Talimat ve koşullar :: Ayet meallerinden oluşan metni son cümlesinden sonra kaldığı yerden alıp sürdürür müsün?
─── Belge ───
De ki: ey insanlar! Haberiniz olsun ben size, sizin hepinize Allah’ın Resulüyüm, o Allah ki bütün semâvat-ü arzın mülkü onun, ondan başka ilâh yok, hem diriltir hem öldürür, onun için gelin iman edin Allah’a ve Resulü’ne, Allah’a ve Allah’ın bütün kelimatına iman getiren o ümmî Peygamber’e, ve ittibâ edin ona ki bu hidâyete erebilesiniz.

— Elmalılı Hamdi Yazır

وَمِن قَوْمِ مُوسَىٰٓ أُمَّةٌ يَهْدُونَ بِٱلْحَقِّ وَبِهِۦ يَعْدِلُونَ ﴿١٥٩

Evet, Musâ’nın kavminden bir ümmet de var ki hakka irşad ederler ve onunla adalet yaparlar.
─── Veriler ───
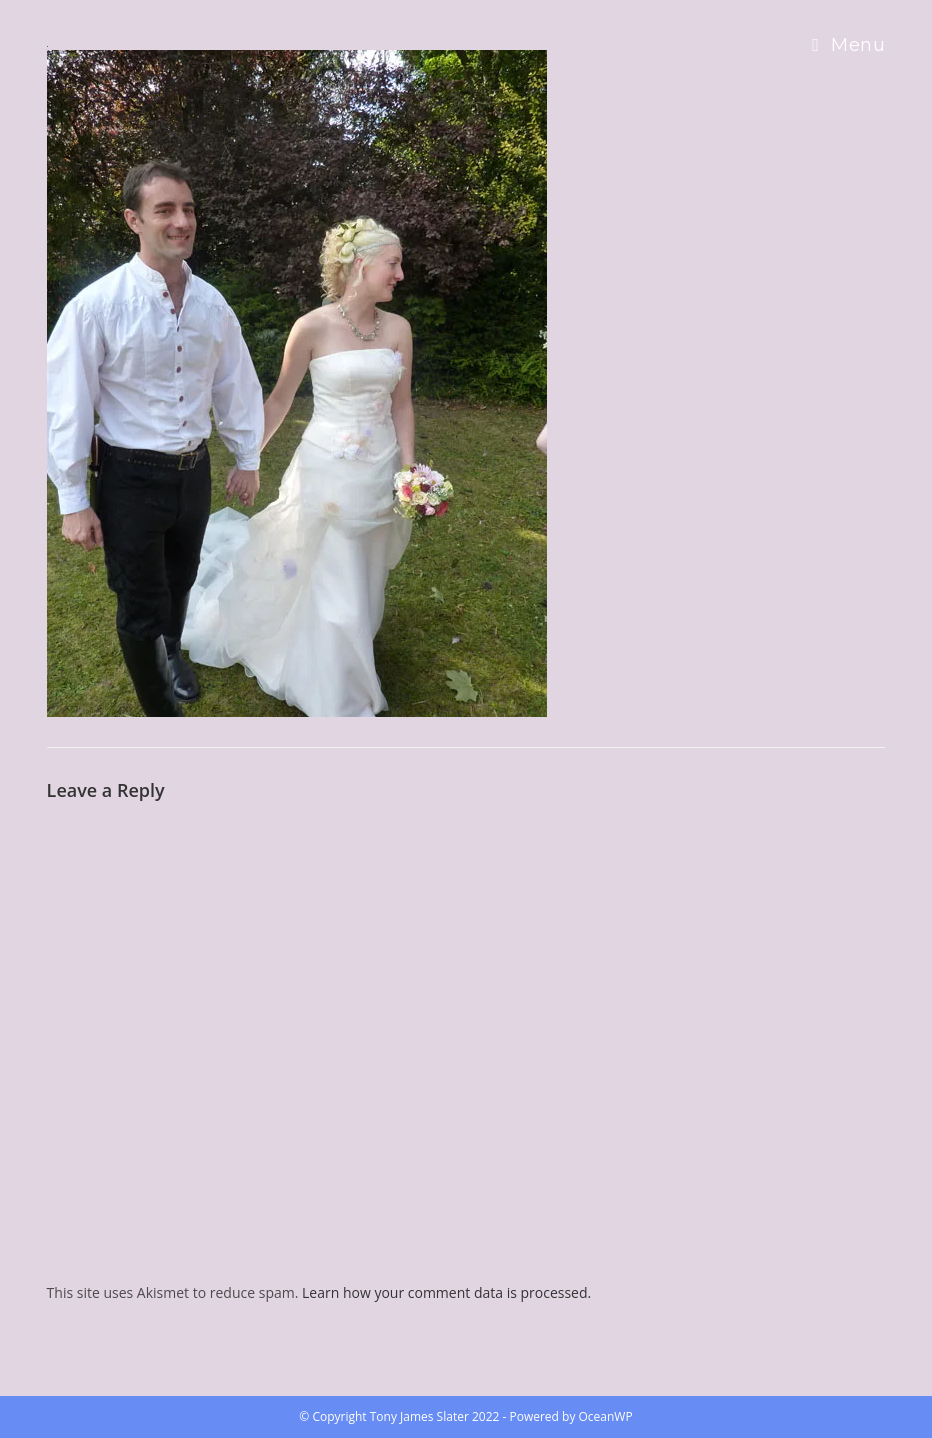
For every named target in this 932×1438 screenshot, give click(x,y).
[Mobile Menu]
───
Görevin cevabı ::
— Elmalılı Hamdi Yazır

وَقَطَّعْنَٰهُمُ ٱثْنَتَىْ عَشْرَةَ أَسْبَاطًا أُمَمًاۚ وَأَوْحَيْنَآ إِلَىٰ مُوسَىٰٓ إِذِ ٱسْتَسْقَىٰهُ قَوْمُهُۥٓ أَنِ ٱضْرِب بِّعَصَاكَ ٱلْحَجَرَۖ فَٱنۢبَجَسَتْ مِنْهُ ٱثْنَتَا عَشْرَةَ عَيْنًاۖ قَدْ عَلِمَ كُلُّ أُنَاسٍ مَّشْرَبَهُمْۚ وَظَلَّلْنَا عَلَيْهِمُ ٱلْغَمَٰمَ وَأَنزَلْنَا عَلَيْهِمُ ٱلْمَنَّ وَٱلسَّلْوَىٰۖ كُلُواْ مِن طَيِّبَٰتِ مَا رَزَقْنَٰكُمْۚ وَمَا ظَلَمُونَا وَلَٰكِن كَانُوٓاْ أَنفُسَهُمْ يَظْلِمُونَ ﴿١٦٠

Maamafih biz onları on iki sıbta, o kadar ümmetle ayırdık ve Musâ’ya kavmi kendisinden su istediği vakit şöyle vahy ettik: "Vur asan ile taşa" o vakit ondan on iki göz akmaya başladı, nâsın her kısmı kendi su alacağı yeri belledi, bulutu da üzerlerine gölgelik çektik, kendilerine kudret helvasiyle bıldırcın da indirdik, ki size merzuk kıldığımız nimetlerin temizlerinden yeyin diye, bununla beraber zulmü bize etmediler ve lâkin kendi nefislerine zulm ediyorlardı.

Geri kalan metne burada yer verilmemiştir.